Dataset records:
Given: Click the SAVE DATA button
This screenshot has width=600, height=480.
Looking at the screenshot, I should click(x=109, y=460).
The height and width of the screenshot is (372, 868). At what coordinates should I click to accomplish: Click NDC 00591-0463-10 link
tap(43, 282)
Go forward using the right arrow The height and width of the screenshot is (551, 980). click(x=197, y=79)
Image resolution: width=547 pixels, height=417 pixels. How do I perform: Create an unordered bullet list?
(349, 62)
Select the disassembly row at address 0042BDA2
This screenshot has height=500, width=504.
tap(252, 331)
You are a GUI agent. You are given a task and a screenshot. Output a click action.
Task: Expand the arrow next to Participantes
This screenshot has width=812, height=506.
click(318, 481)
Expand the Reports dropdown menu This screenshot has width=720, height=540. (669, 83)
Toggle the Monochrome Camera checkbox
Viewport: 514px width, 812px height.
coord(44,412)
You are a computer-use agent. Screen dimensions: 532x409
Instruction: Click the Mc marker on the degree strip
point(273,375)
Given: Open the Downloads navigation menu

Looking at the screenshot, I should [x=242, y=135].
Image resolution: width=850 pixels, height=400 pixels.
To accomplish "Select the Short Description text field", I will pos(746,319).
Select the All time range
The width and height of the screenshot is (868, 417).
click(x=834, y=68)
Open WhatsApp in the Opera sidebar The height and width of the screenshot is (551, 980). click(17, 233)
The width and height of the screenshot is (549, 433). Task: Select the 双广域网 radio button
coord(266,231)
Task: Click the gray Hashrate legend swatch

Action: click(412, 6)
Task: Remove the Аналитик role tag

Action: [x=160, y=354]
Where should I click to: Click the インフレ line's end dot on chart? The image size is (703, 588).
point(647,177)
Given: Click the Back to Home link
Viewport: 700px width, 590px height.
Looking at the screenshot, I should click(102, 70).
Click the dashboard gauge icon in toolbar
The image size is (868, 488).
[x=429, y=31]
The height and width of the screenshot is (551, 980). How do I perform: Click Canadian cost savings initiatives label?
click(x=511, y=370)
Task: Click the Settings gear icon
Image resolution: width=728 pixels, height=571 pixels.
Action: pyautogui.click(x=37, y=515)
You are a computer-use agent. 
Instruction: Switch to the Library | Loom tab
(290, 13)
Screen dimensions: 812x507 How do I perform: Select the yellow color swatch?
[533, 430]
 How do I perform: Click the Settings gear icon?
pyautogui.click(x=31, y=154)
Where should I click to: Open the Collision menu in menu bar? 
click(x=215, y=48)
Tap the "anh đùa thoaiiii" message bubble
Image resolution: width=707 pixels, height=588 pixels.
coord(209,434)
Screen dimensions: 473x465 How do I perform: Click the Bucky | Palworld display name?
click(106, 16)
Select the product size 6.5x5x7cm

WORK ORDER:
The data above, all of it, needs to be output exactly as written.

OUTPUT OF THE EXERCISE:
Given: Click the SAVE DATA button
This screenshot has width=600, height=480.
Looking at the screenshot, I should click(x=109, y=460).
The height and width of the screenshot is (372, 868). At what coordinates should I click to accomplish: Click NDC 00591-0463-10 link
tap(43, 282)
Go forward using the right arrow The height and width of the screenshot is (551, 980). click(x=197, y=79)
Image resolution: width=547 pixels, height=417 pixels. How do I perform: Create an unordered bullet list?
(349, 62)
Select the disassembly row at address 0042BDA2
This screenshot has height=500, width=504.
tap(252, 331)
You are a GUI agent. You are given a task and a screenshot. Output a click action.
Task: Expand the arrow next to Participantes
This screenshot has width=812, height=506.
click(318, 481)
Expand the Reports dropdown menu This screenshot has width=720, height=540. (669, 83)
Toggle the Monochrome Camera checkbox
Viewport: 514px width, 812px height.
coord(44,412)
You are a computer-use agent. Screen dimensions: 532x409
Instruction: Click the Mc marker on the degree strip
point(273,375)
Given: Open the Downloads navigation menu

Looking at the screenshot, I should [x=242, y=135].
Image resolution: width=850 pixels, height=400 pixels.
To accomplish "Select the Short Description text field", I will pos(746,319).
Select the All time range
The width and height of the screenshot is (868, 417).
click(x=834, y=68)
Open WhatsApp in the Opera sidebar The height and width of the screenshot is (551, 980). click(17, 233)
The width and height of the screenshot is (549, 433). Task: Select the 双广域网 radio button
coord(266,231)
Task: Click the gray Hashrate legend swatch

Action: click(412, 6)
Task: Remove the Аналитик role tag

Action: [x=160, y=354]
Where should I click to: Click the インフレ line's end dot on chart? The image size is (703, 588).
point(647,177)
Given: Click the Back to Home link
Viewport: 700px width, 590px height.
Looking at the screenshot, I should click(102, 70).
Click the dashboard gauge icon in toolbar
The image size is (868, 488).
[x=429, y=31]
The height and width of the screenshot is (551, 980). How do I perform: Click Canadian cost savings initiatives label?
click(x=511, y=370)
Task: Click the Settings gear icon
Image resolution: width=728 pixels, height=571 pixels.
Action: pyautogui.click(x=37, y=515)
You are a computer-use agent. 
Instruction: Switch to the Library | Loom tab
(290, 13)
Screen dimensions: 812x507 How do I perform: Select the yellow color swatch?
[533, 430]
 How do I perform: Click the Settings gear icon?
pyautogui.click(x=31, y=154)
Where should I click to: Open the Collision menu in menu bar? 
click(x=215, y=48)
Tap the "anh đùa thoaiiii" message bubble
Image resolution: width=707 pixels, height=588 pixels.
coord(209,434)
Screen dimensions: 473x465 How do I perform: Click the Bucky | Palworld display name?
click(106, 16)
Select the product size 6.5x5x7cm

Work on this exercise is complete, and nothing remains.